Problem: Go through the material below and count the lines with the string "agent"; the number is the whole answer.

Record excerpts:
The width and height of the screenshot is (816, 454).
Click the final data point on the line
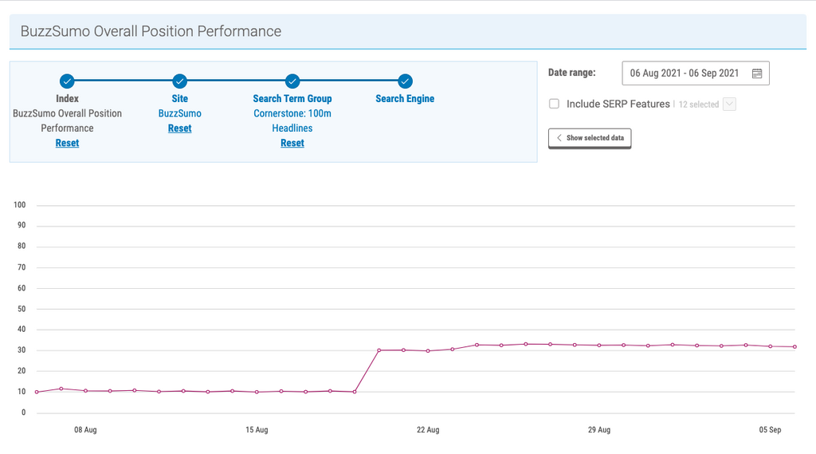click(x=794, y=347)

==

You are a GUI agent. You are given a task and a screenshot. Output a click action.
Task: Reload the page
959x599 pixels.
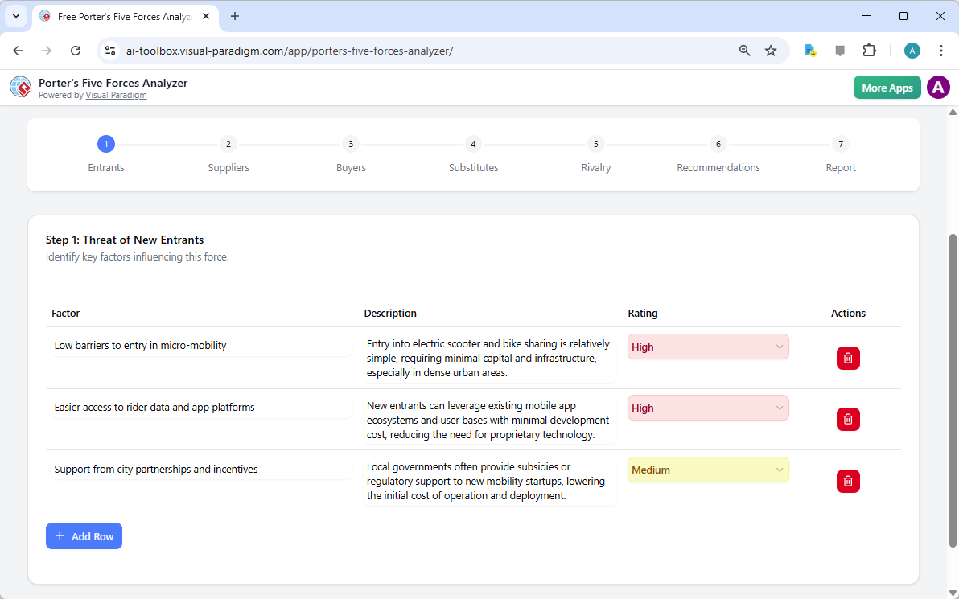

...

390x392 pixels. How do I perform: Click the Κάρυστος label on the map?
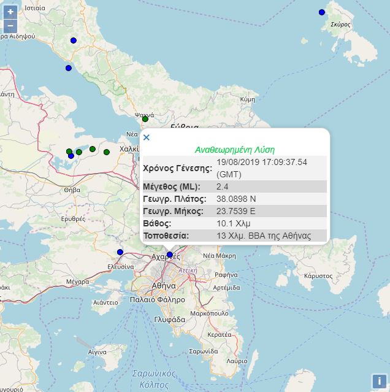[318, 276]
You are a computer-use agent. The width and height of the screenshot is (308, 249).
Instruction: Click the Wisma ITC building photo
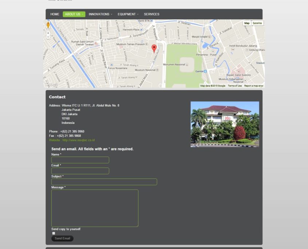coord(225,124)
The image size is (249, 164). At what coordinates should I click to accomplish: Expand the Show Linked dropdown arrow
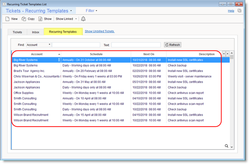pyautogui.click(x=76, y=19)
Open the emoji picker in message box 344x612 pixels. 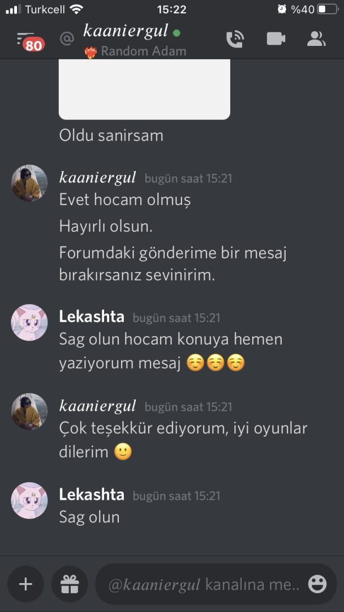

Result of the task: 2